Titanium White was first developed in the early part of the 20th century and by 1920 it was appearing in artists colors. At first artists were suspicious of the new color with good reason because it took another 10 years to solve problems in the manufacturing process that lead to some chalking problems in those early days. As the problems disappeared the color quickly gained popularity.
It was first adopted in the media that White Lead was not suited to such as gouaches and pastels but eventually in oil paints as well due to (the) its opacity, strength, and pure whiteness of the color and the growing realization that is is possibly the most lightfast of all pigments. Most artists grew to love its many excellent qualities and by 1940 over 80% of all artists whites were made from Titanium White.
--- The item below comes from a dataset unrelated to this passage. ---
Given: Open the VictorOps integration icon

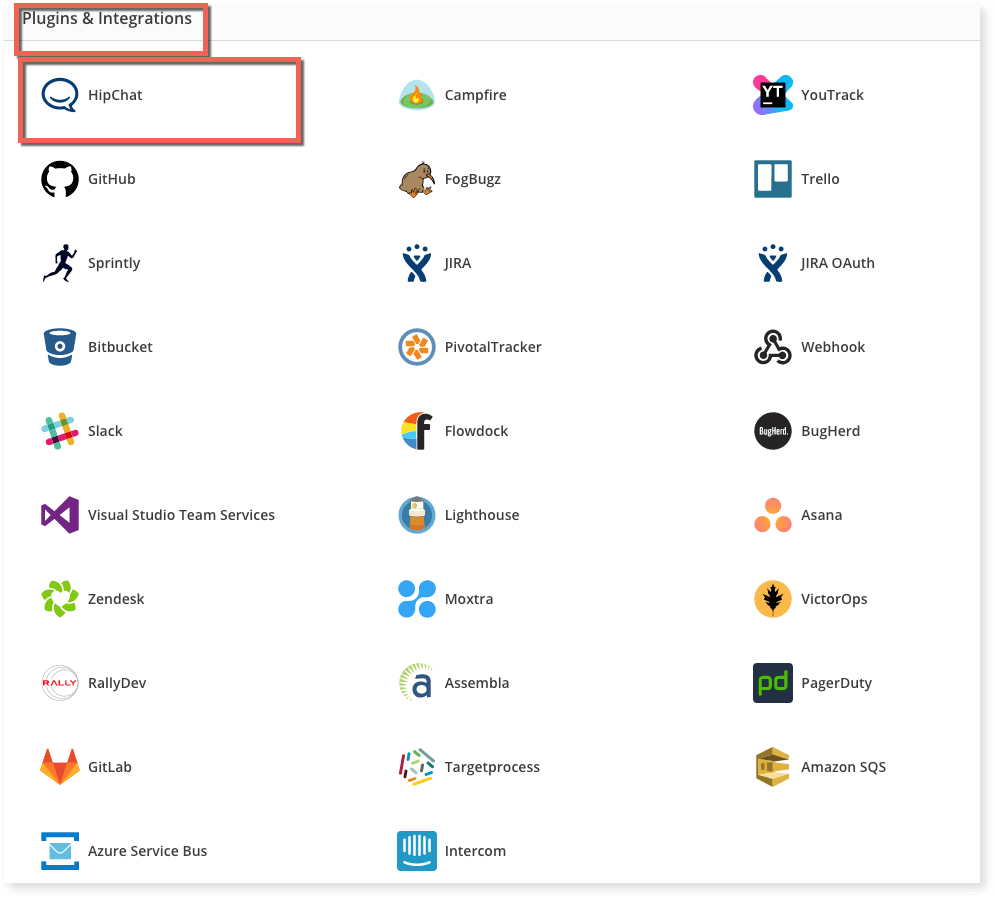Looking at the screenshot, I should click(772, 599).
The development of acrylic paints in the 1950’s saw the universal adoption of Titanium White as the standard white in the new medium and by the 1970’s health concerns over the use of lead saw its remaining use in oil paint plummet. Titanium was the obvious replacement for lead for its many qualities as a color, but it was also so safe to use that it is commonly used as a food coloring. Today over 70% of all pigments manufactured on earth are Titanium and its variants, and it is used in everything from food and cosmetics to toothpaste and paint.
Matisse Titanium White displays all the best characteristics of Titanium White pigment. The clarity of acrylic emulsions means that titanium dioxide reaches its maximum brilliance and purity. It has great opacity due to a high pigment load, the pure whiteness that is desired, is absolutely permanent, and is among the most environmentally safe of all paint colors. Some would say that it is the artist’s best friend.